Welcomed and loved...
How often do we need to hear these lessons before they finally sink in? We are inheritors to a church which has alternately raised and lowered its own walls. Theological diversity in the early days of the church quickly gave way to definitions of “orthodox” and “heretic”. Churches were split off from time to time because of liturgical and theological subtleties that are lost on our current sensibilities. Eventually, West split from East (or East split from West, depending on whose version of history you read), each one claiming that the other was “out”.
Our own Protestant ancestors challenged these assumptions, breaking with the Catholic Church because of its own rigid boundaries. John Knox, the founder of Presbyterianism, spoke of the “Invisible Church”, one where only God could draw the true boundaries. We soon forgot. Northern and Southern Presbyterians, Fundamentalist and Modernist, liberal and conservative, traditional and evangelical, we build up walls again and again and again only to see them fall before our eyes.
We have decided who can serve or even worship in the church based on their race or gender or orientation. And we make the table, the very thing that should unite us as Christians, the place with the highest walls of all. You have to go through a special class so that you understand what communion means. Or you have to be baptized first, because that’s the sacrament that marks who is “in” and who is “out”. But what about Bob, up there in Chicago? Doesn’t he get it more than any of us, what it means to be a Christian, what it means to be welcomed and loved...?
Friends, don’t get me wrong here. Being a community without boundaries does not mean that anything goes. And it does not mean that we open the community simply for political expediency or for the sake of openness itself. We do so rooted in the words from John’s letter that we read today. We do so because we show our love for God by our obedience to God’s desires! We find ourselves so deeply rooted in the Biblical narrative that we begin to see the world as God sees it: a very imperfect and broken imperfect place that is worthy of our disdain, but deserving of our compassionate, even sacrificial love!

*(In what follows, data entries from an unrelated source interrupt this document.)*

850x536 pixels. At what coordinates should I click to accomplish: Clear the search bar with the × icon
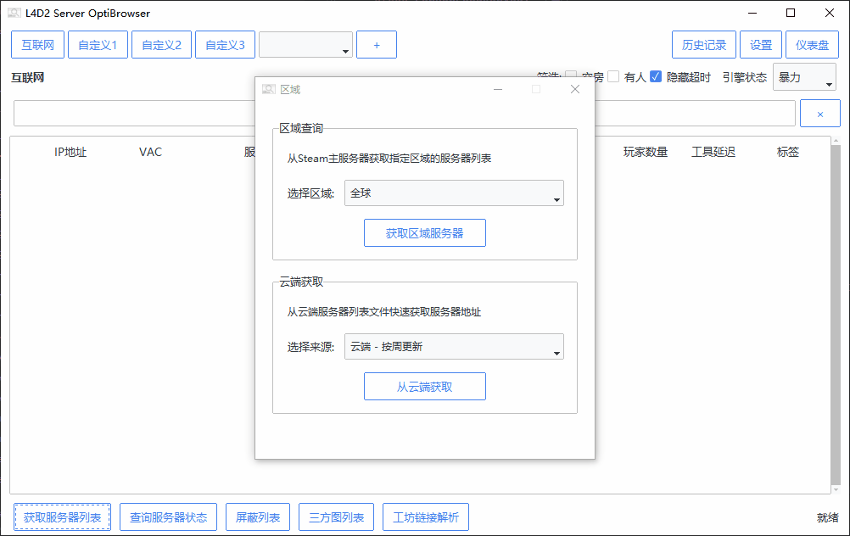click(819, 113)
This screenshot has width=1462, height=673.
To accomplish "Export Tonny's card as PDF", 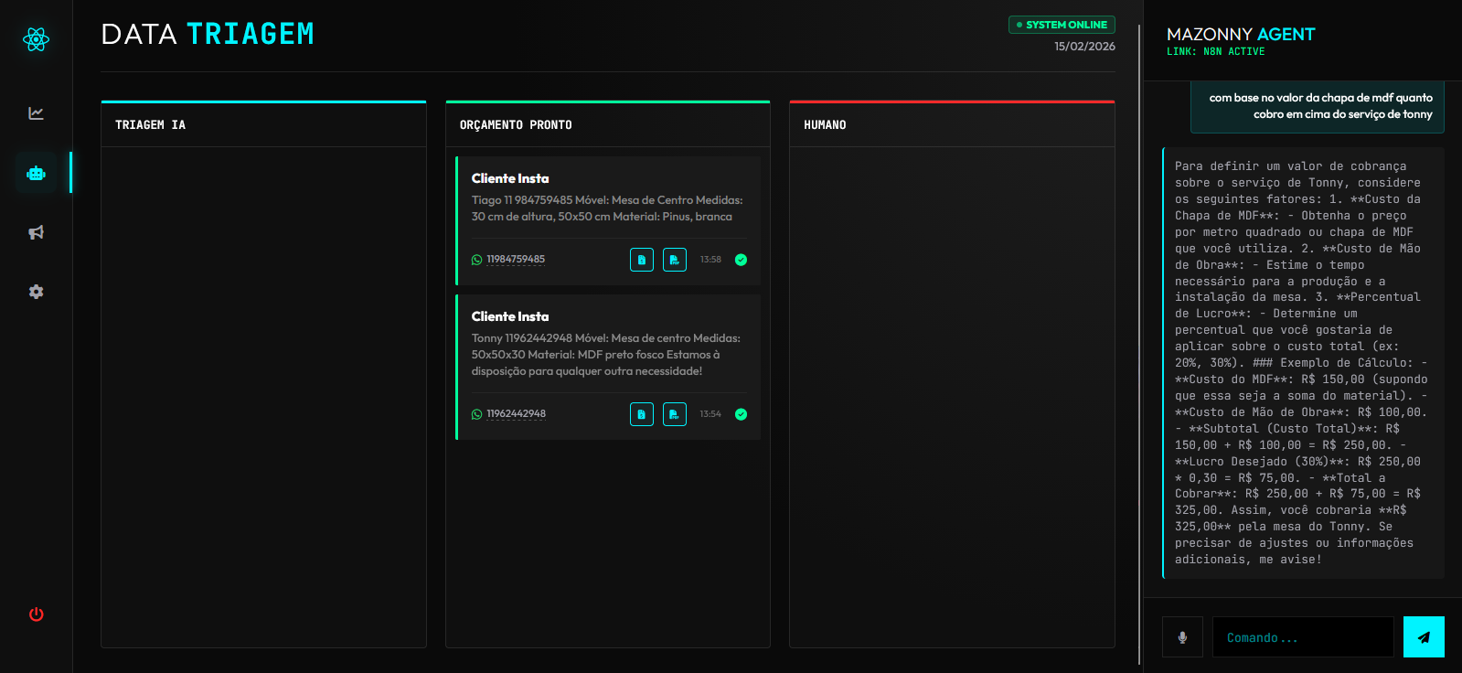I will click(x=675, y=414).
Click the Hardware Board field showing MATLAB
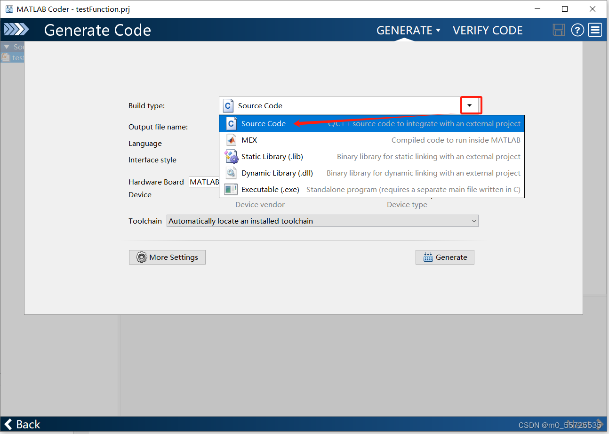Image resolution: width=609 pixels, height=434 pixels. (204, 182)
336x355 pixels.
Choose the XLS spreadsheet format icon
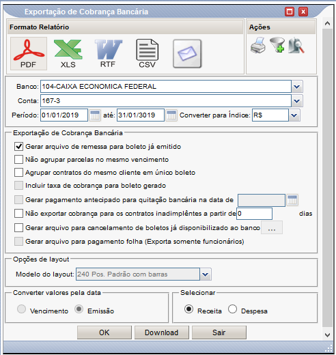point(68,53)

Was God narrowing the community in those early days? Or was it remarkable that we even made it to the second generation after Adam and Eve’s behavior in Eden? Do we miss that Isaac and Ishmael, that Jacob and Esau are reconciled? Do we see that Jesus wasn’t actually changing the story at all, but magnifying its deeper purpose? For Jesus, and Peter after him, and even Paul after him, opening up the community was an act not of religious defiance, but of pure obedience?
Friends, you have heard me say it before: our faith calls us to be different in times that are very different. But what is sacred, what is crucial, what is needed and desired, will always remain.
We - we - are welcomed and loved. That is the eternal inheritance.